What this task involves => With the pictures set aside, return the lines below exactly, beginning at the first and ending at the line containing "Inicial (37, 2336)".

Data to examine Block Start

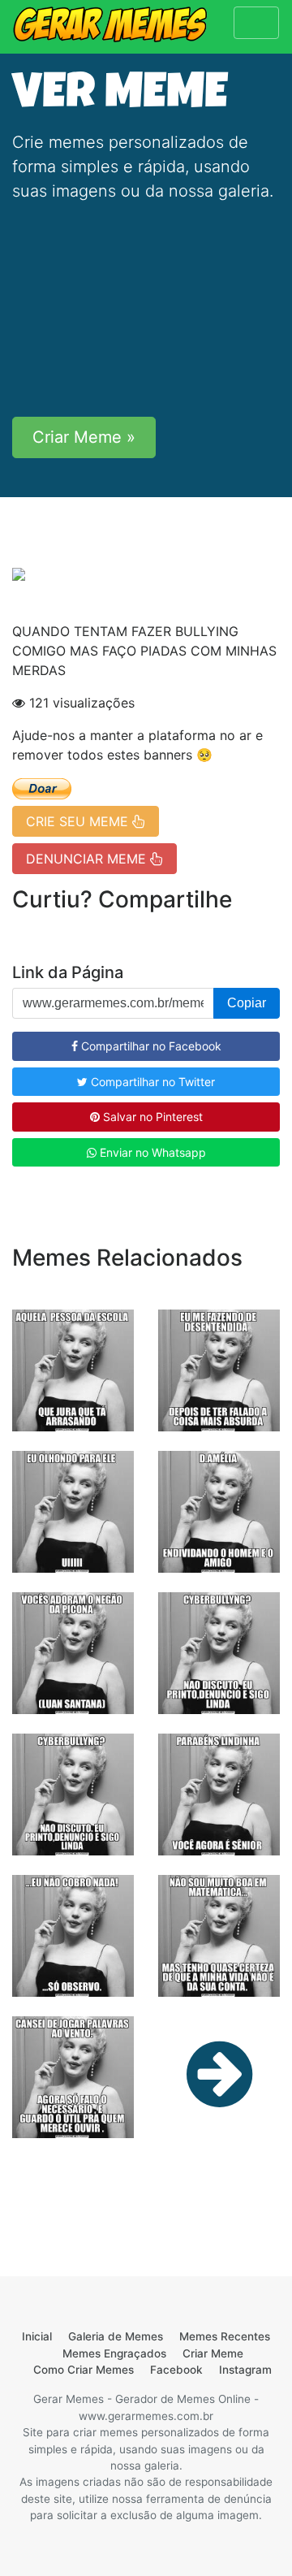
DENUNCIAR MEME (88, 859)
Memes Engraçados (114, 2353)
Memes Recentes (224, 2336)
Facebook (176, 2369)
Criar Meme (212, 2353)
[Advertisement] (146, 310)
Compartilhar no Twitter (151, 1082)
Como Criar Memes (83, 2369)
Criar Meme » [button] (83, 437)
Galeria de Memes (115, 2336)
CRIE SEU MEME (79, 821)
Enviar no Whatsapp (151, 1152)
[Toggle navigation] (256, 22)
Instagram (245, 2369)
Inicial (37, 2336)
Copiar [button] (246, 1003)
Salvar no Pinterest (151, 1116)
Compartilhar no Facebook (149, 1046)
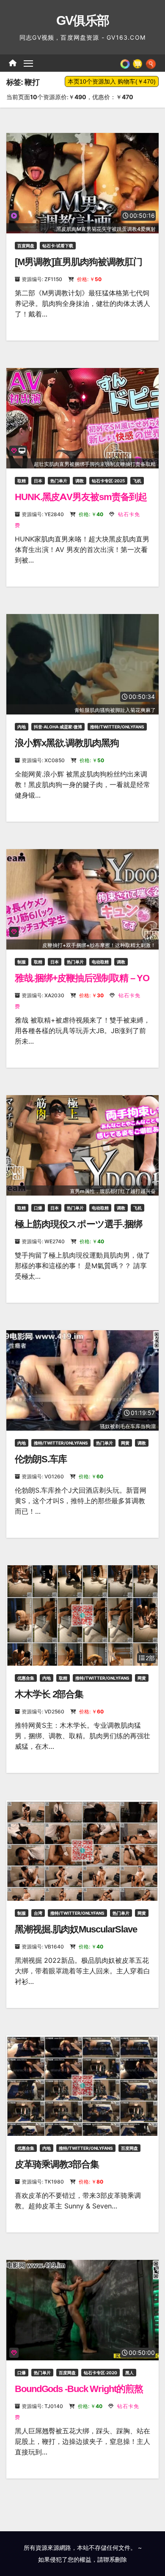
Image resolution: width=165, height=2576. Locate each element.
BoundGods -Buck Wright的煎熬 (79, 2389)
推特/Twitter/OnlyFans (117, 726)
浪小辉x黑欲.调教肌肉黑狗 (67, 743)
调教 (79, 480)
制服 (21, 961)
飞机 (137, 480)
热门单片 (58, 480)
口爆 (38, 1207)
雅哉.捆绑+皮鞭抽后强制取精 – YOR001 (82, 983)
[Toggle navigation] (28, 63)
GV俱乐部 (82, 20)
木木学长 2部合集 (49, 1694)
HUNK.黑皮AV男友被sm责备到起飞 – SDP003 (81, 502)
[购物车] (137, 63)
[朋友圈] (125, 63)
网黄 (125, 1442)
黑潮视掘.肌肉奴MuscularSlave (76, 1929)
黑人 (129, 2372)
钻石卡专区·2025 (108, 480)
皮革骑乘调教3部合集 (57, 2164)
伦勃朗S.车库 (41, 1459)
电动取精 (100, 961)
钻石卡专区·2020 (100, 2372)
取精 (21, 480)
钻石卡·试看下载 (57, 245)
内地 (21, 726)
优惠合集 (25, 1677)
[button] (151, 63)
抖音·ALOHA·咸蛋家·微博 (58, 726)
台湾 (38, 1913)
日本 (38, 480)
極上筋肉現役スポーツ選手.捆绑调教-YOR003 (78, 1229)
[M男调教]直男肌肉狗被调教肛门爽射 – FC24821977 (78, 267)
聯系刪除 (115, 2559)
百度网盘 (25, 245)
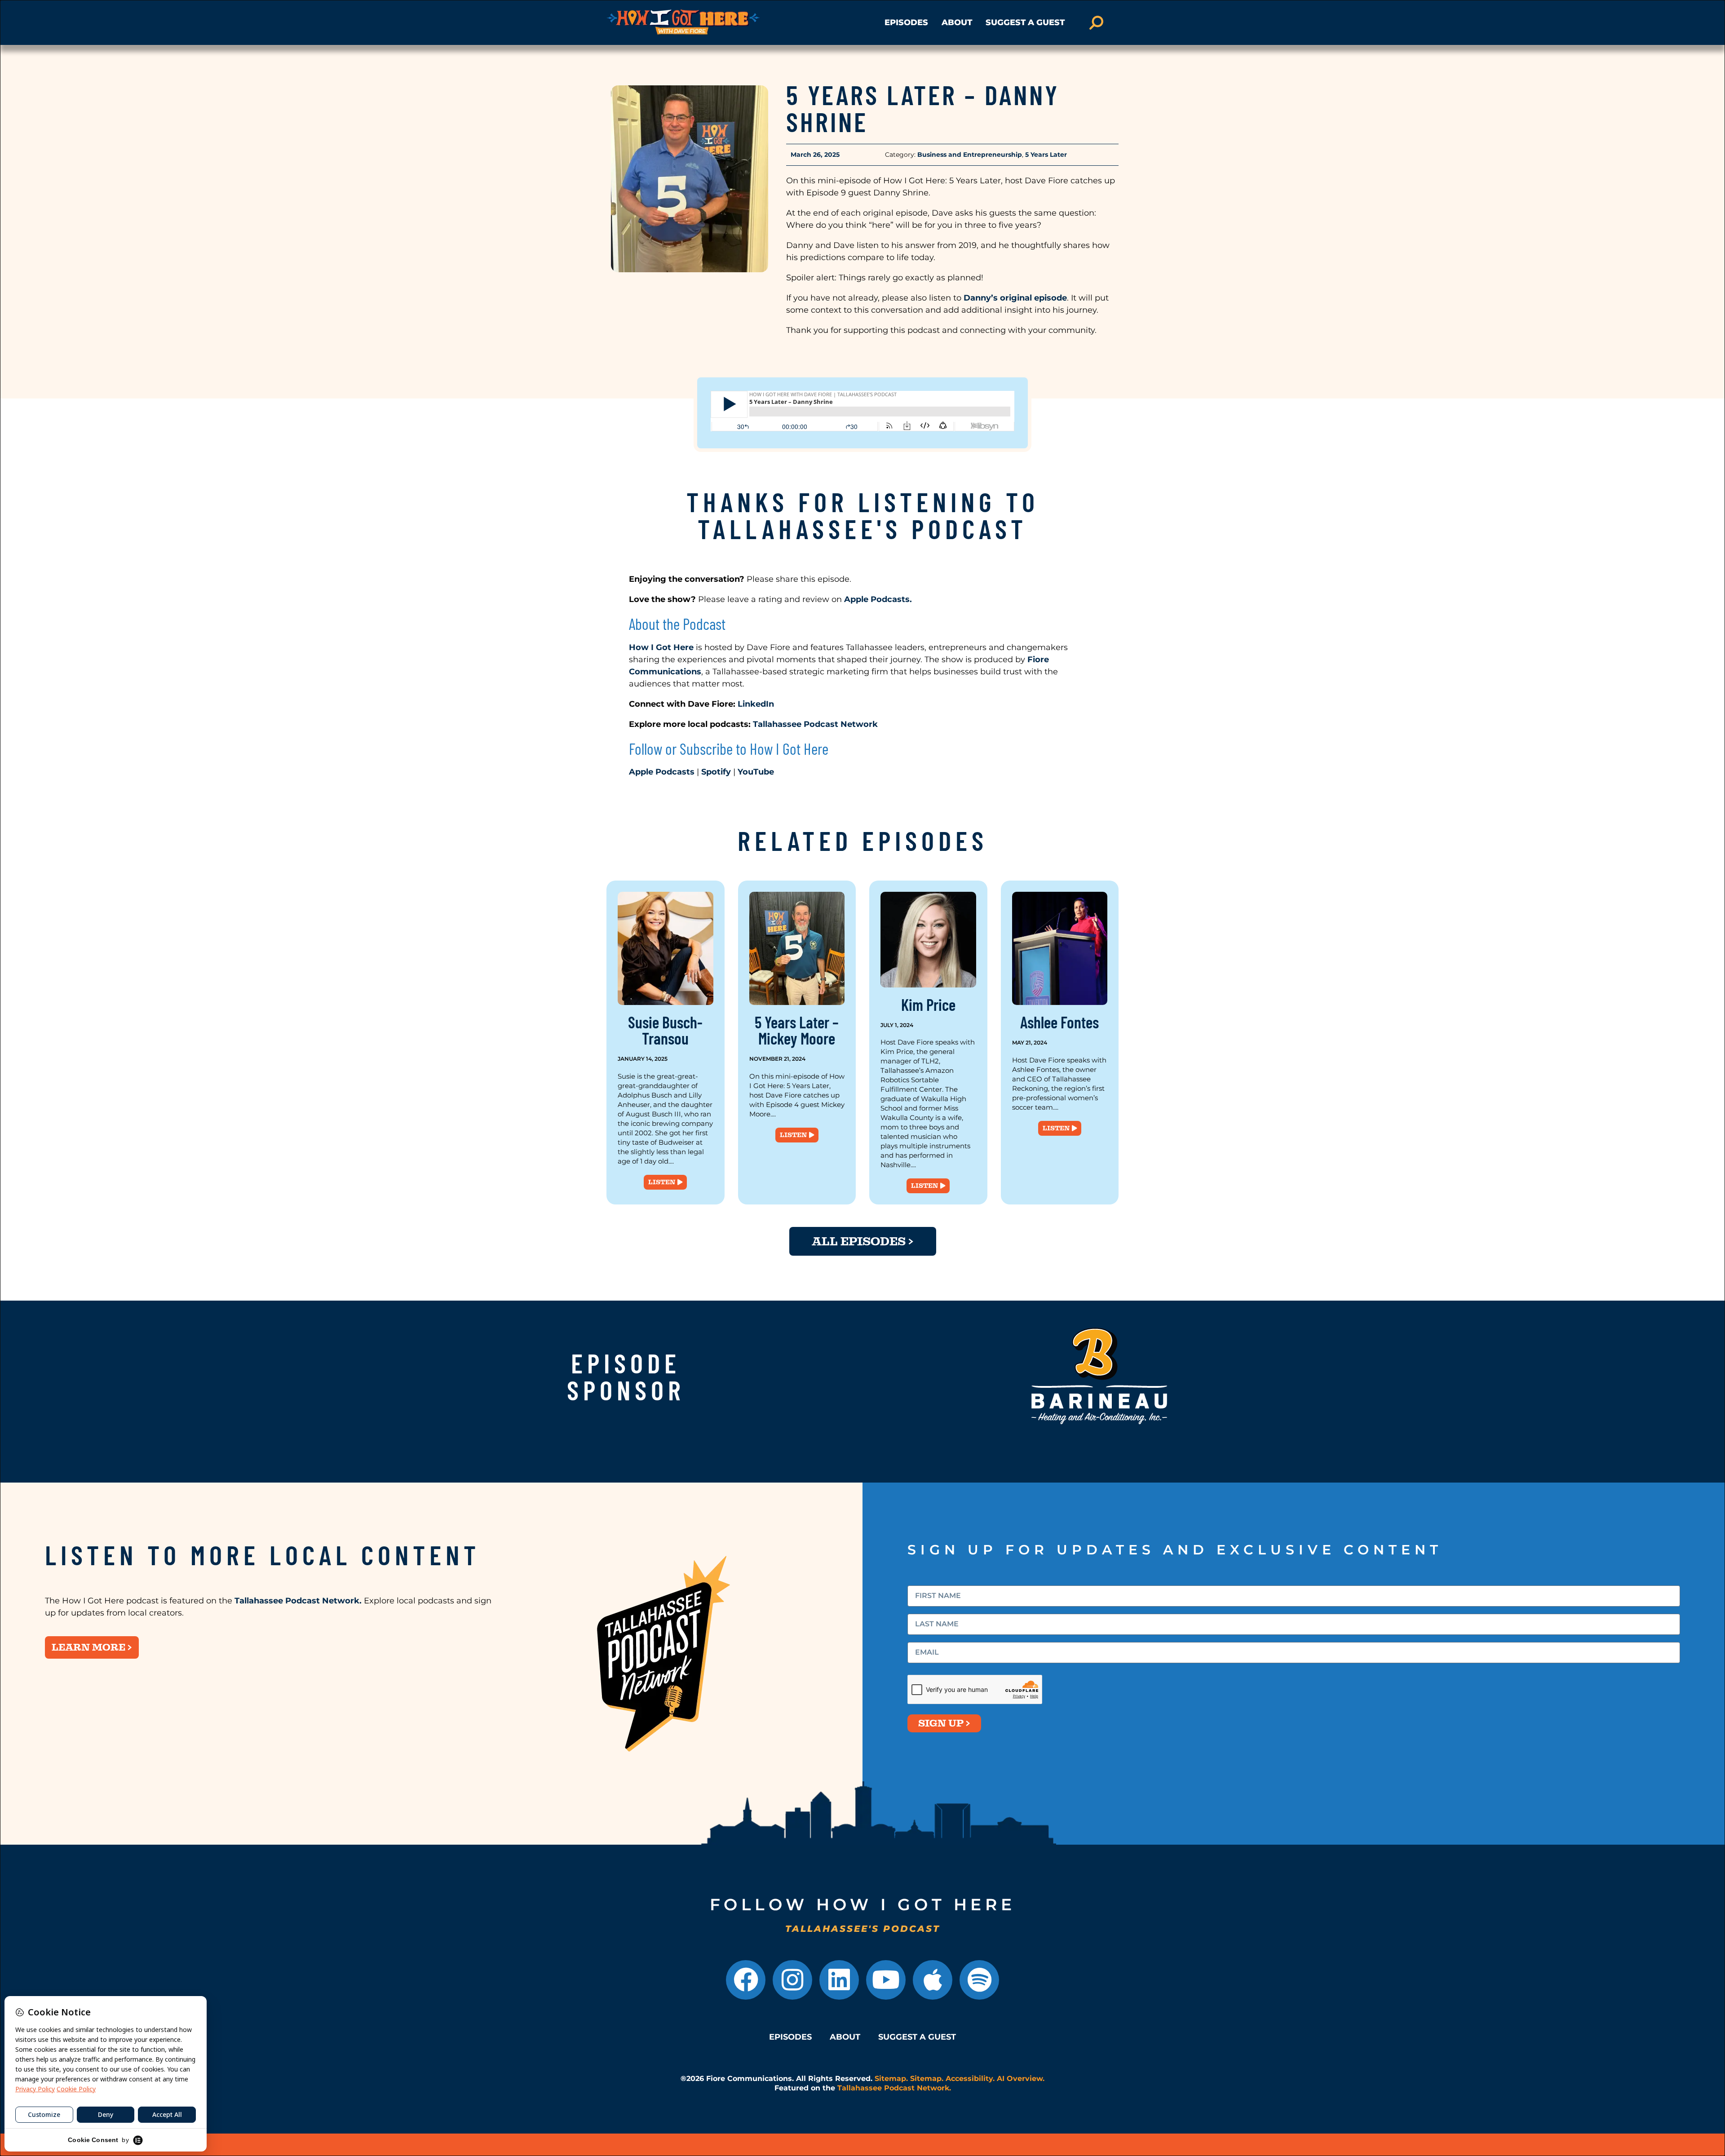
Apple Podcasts (661, 772)
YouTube (756, 772)
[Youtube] (886, 1980)
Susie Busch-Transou (665, 1030)
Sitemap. (891, 2078)
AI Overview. (1020, 2078)
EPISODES (906, 22)
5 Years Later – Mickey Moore (797, 1030)
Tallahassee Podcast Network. (299, 1601)
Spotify (716, 772)
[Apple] (932, 1980)
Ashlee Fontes (1059, 1022)
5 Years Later (1046, 155)
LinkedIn (757, 704)
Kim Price (928, 1004)
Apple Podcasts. (877, 599)
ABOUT (957, 22)
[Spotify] (979, 1980)
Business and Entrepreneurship (969, 155)
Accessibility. (970, 2078)
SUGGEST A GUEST (1025, 22)
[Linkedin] (839, 1980)
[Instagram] (792, 1980)
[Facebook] (745, 1980)
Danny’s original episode (1015, 298)
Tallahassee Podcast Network (815, 724)
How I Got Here (661, 647)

Data to examine Block End

Response to the exercise =>
DENUNCIAR MEME (88, 859)
Memes Engraçados (114, 2353)
Memes Recentes (224, 2336)
Facebook (176, 2369)
Criar Meme (212, 2353)
[Advertisement] (146, 310)
Compartilhar no Twitter (151, 1082)
Como Criar Memes (83, 2369)
Criar Meme » [button] (83, 437)
Galeria de Memes (115, 2336)
CRIE SEU MEME (79, 821)
Enviar no Whatsapp (151, 1152)
[Toggle navigation] (256, 22)
Instagram (245, 2369)
Inicial (37, 2336)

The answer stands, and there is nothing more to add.